Nihayet ellerinden birini yerleştirebilecek bir yer bulur ve çenesinin altına dayar.
Birazdan burada Afrikalı çocukler kolbastı oyniycekler. Eiii sayın seyirciler,ayrılmayın bizden…
Bu vesile ile ne kadar dar olduğunu da öğrendiğimiz Birand’ın stüdyosuna istif edilen siyah, sarı, kumral bebeler hafif şaşkın ve tatlı gülücüklerle serilirler karşımıza. Türkiye’nin en şöhretli spikerlerinden birinin karşısında olduklarını bildikleri için belki de, belki de hakikaten iyi yetiştirildikleri için oldukça dikkatlidirler Türkçe konuşurken. Aynı dikkati Birand’da görmek ne mümkün…. Birand çocukların hayret dolu bakışları arasında o çok bilinen “konuşma mücadelesi” ni vererek “ Türk okullarında Türkçe öğrenen” yabancı uyruklu çocuklara hayatlarının Türkçe dersini verir ve ilk bombasını patlatır:
Eiii evet çocuklar ei, nasıl buldunuz İstanbul’u?
(Çocukların cevabını beklemeden)
İstanbul büyük dimi eii evet İstanbul’un en büyük tarafı ei eiii eiii büyük olması.
Çocuklar dumur, seyirci dumur, Birand çakır keyif devam eder istifini bozmadan.

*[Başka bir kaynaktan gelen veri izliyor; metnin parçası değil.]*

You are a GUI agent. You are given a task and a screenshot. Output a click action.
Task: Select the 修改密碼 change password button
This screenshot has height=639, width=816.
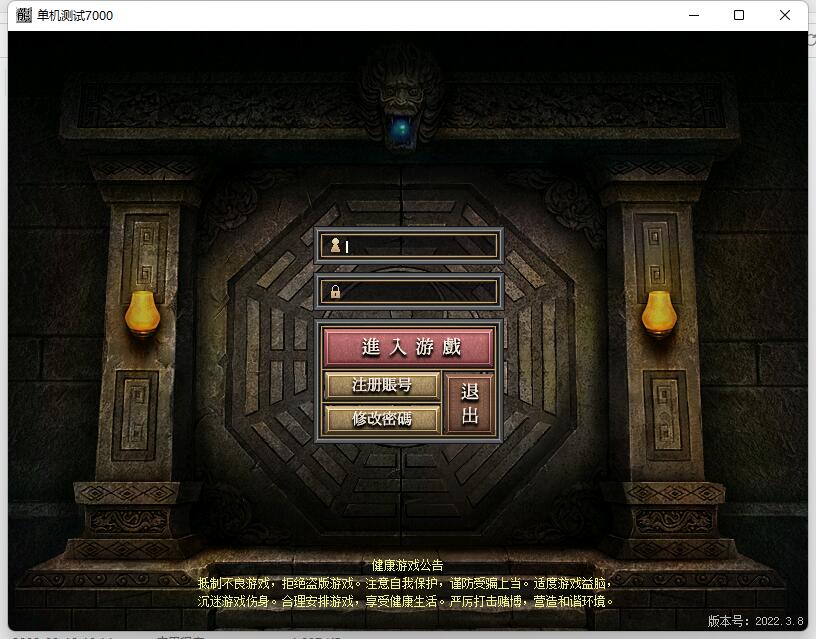coord(381,418)
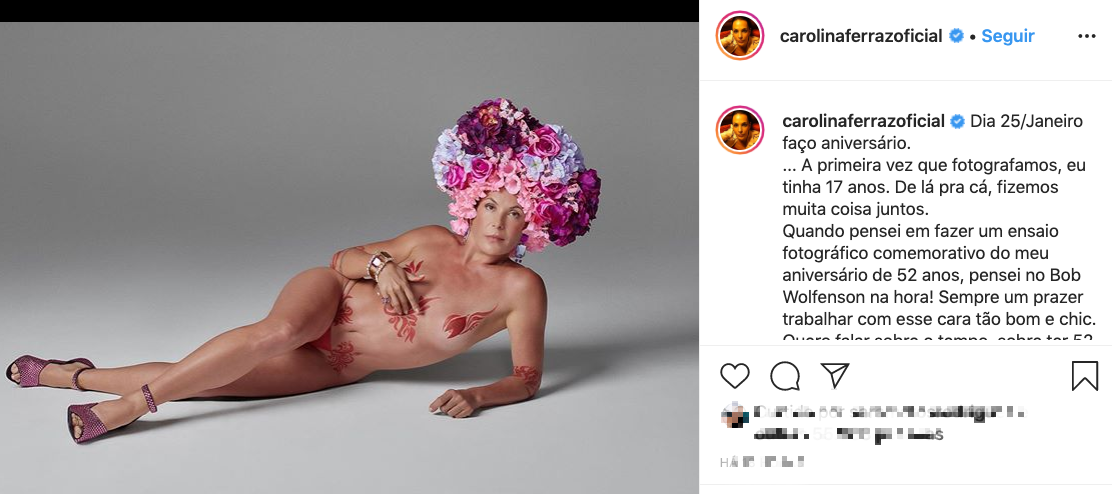
Task: Save the post using the bookmark icon
Action: point(1085,376)
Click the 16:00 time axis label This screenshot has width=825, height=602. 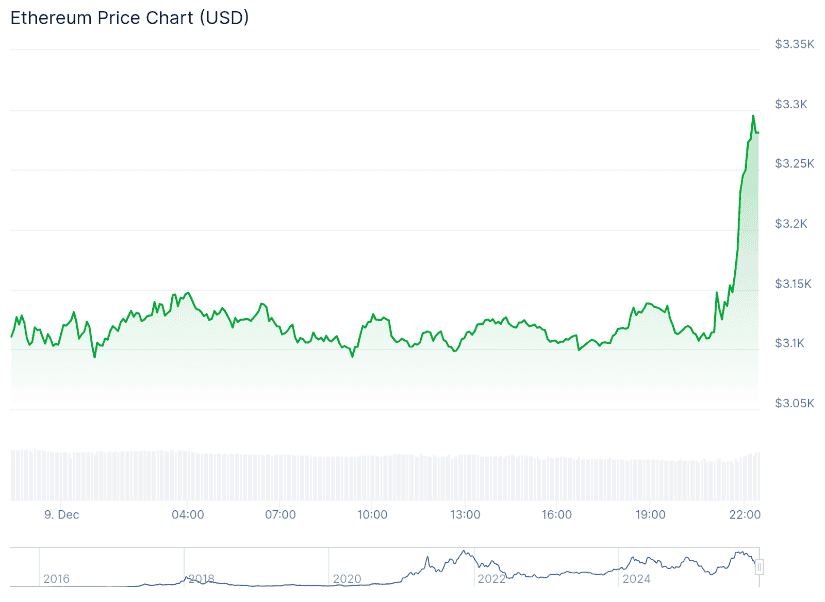[557, 515]
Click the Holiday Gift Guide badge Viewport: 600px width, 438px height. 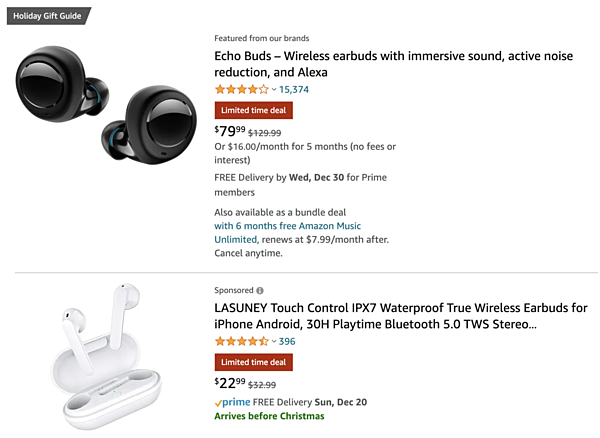click(x=46, y=15)
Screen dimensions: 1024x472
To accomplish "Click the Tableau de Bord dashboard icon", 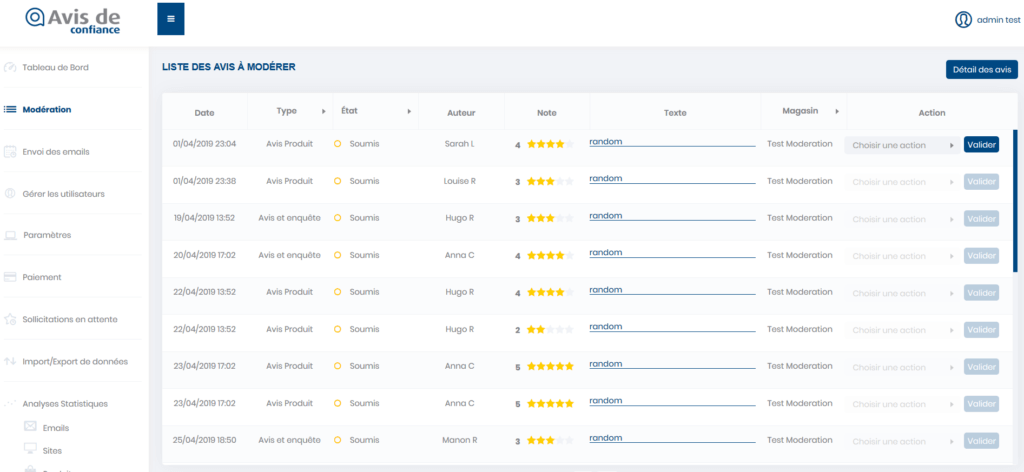I will click(10, 68).
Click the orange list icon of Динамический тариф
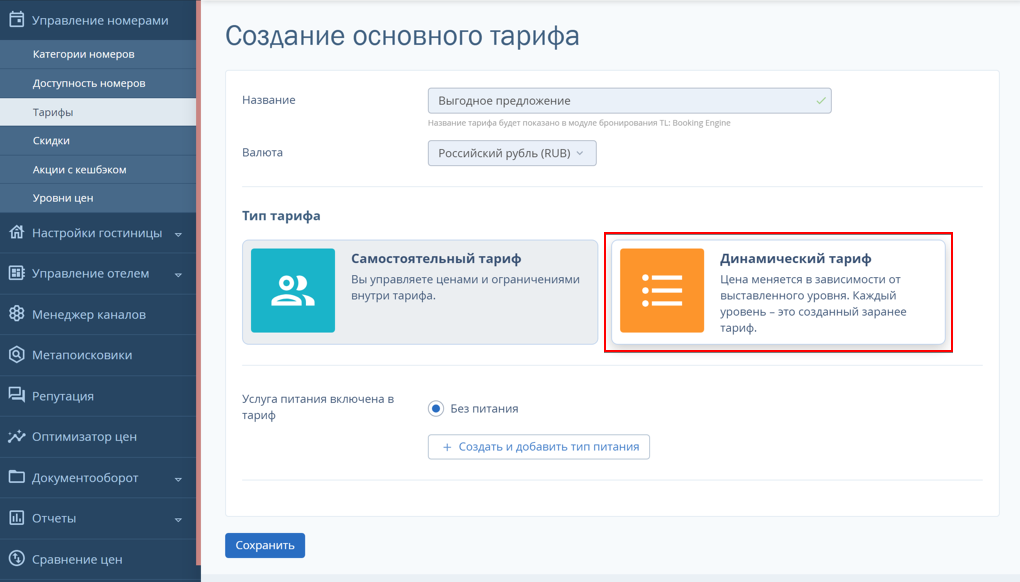Viewport: 1020px width, 582px height. (x=662, y=290)
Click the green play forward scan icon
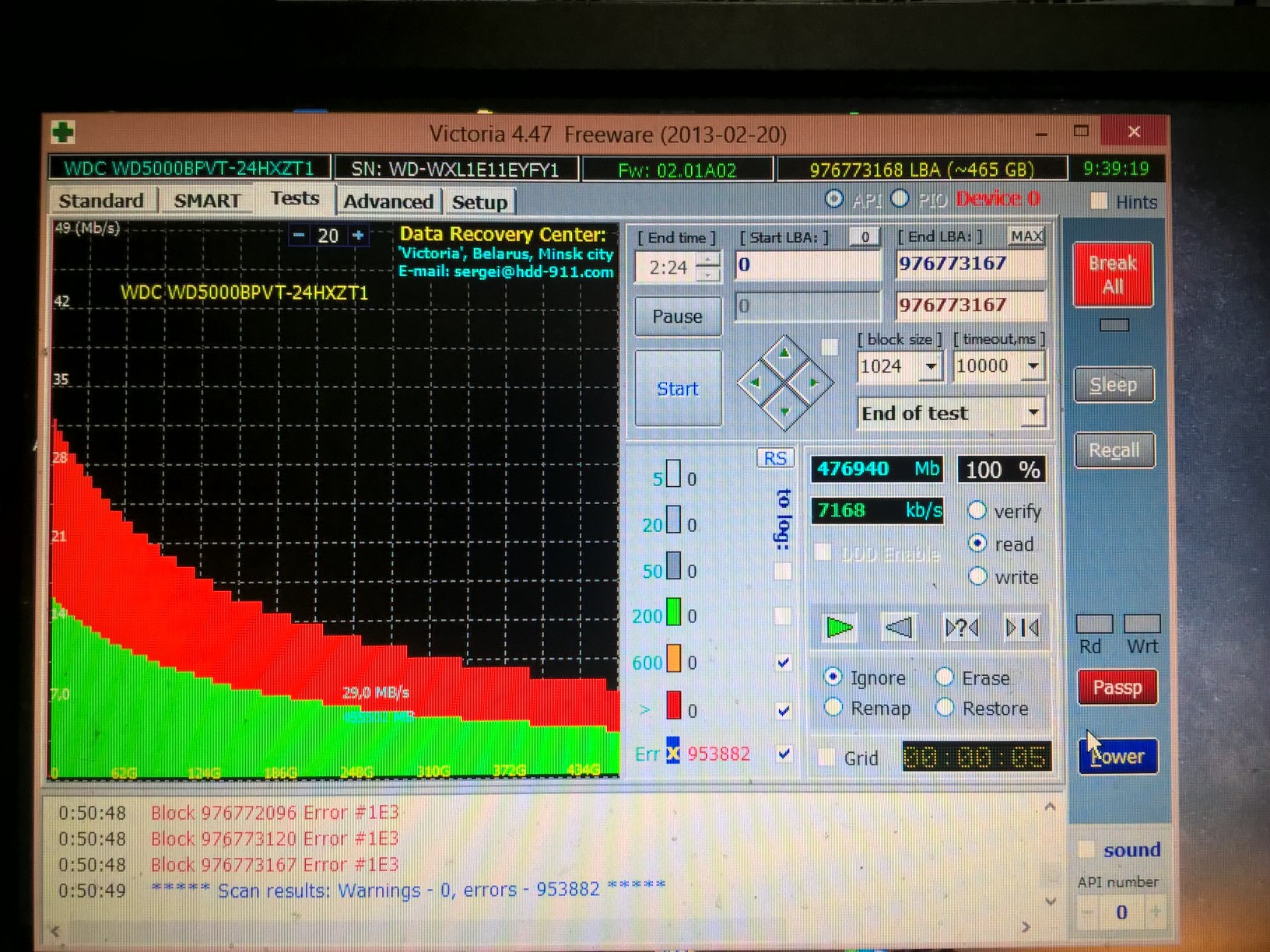Screen dimensions: 1270x952 click(x=839, y=627)
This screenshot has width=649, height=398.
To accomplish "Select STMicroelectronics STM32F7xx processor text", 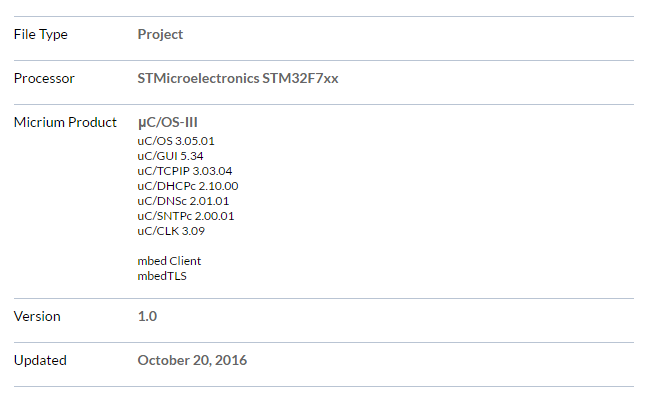I will click(x=238, y=78).
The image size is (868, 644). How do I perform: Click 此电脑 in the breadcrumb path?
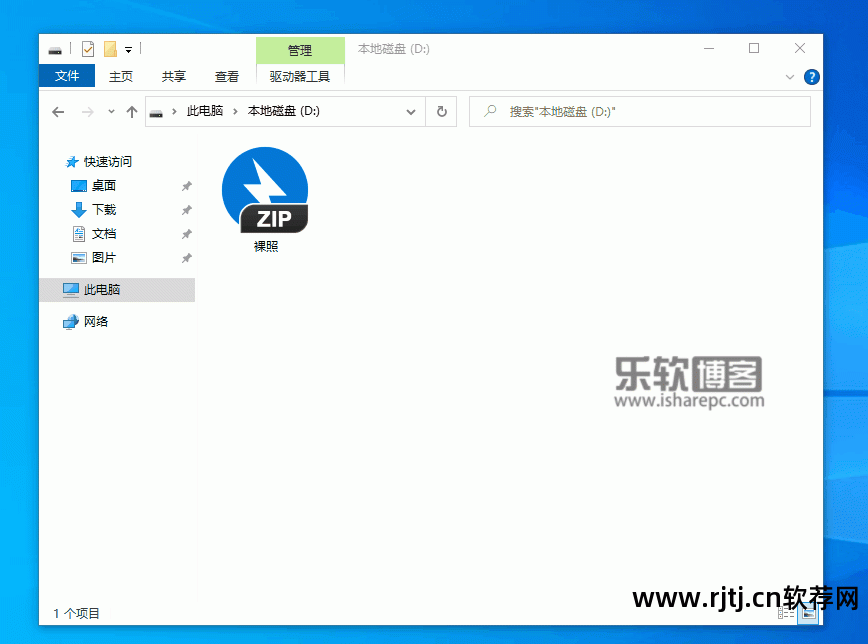[x=205, y=111]

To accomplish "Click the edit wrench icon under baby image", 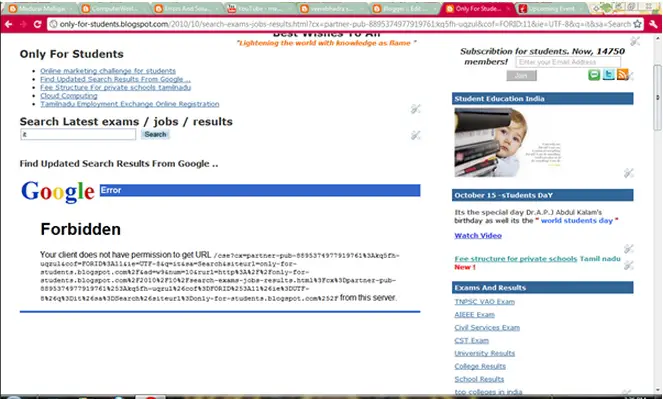I will [628, 172].
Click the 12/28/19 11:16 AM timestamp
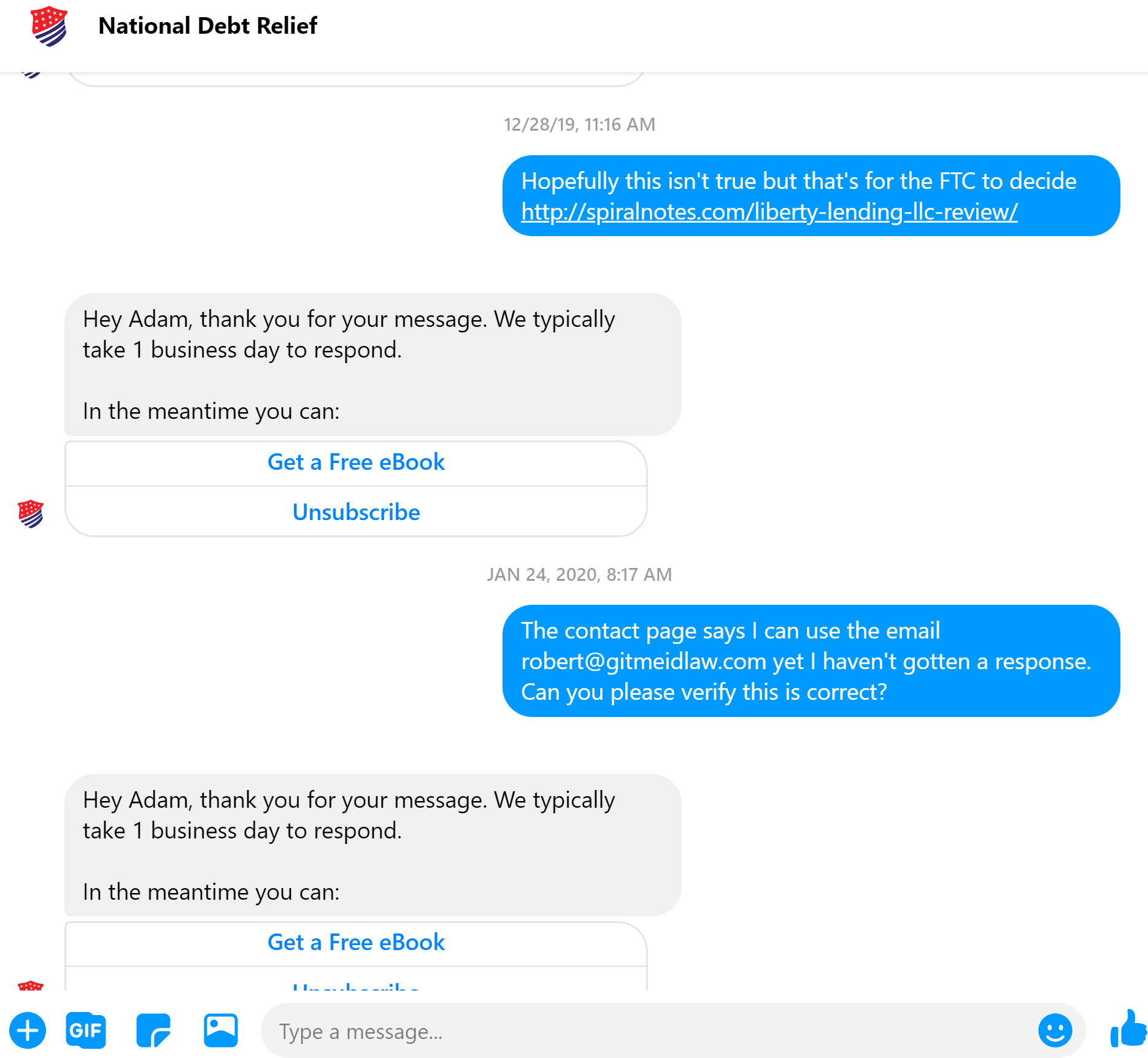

Pişkinliğin böylesine pes tabi ama programda bize “pes” dedirten tek şey Birand’ın bozuk Türkçesi değil.
Moğolistanlı, Ganalı, Tanzanyalı çocuklar döne döne, hoplaya zıplaya kolbastı oynuyorlar stüdyoda, ağıt yakıyorlar, uzun hava çekiyorlar vs … Alkışlayarak çocuklara eşlik eden Birand, metafizik bir ürpertiyle kendinden geçiyor, rasizmin doruklarında “Türküm, doğruyum” kivamında ince ince çağlıyor. Duyduğu çoşku ve Türk olmanın gururu gözlerindeki ışıltıya yansıyor.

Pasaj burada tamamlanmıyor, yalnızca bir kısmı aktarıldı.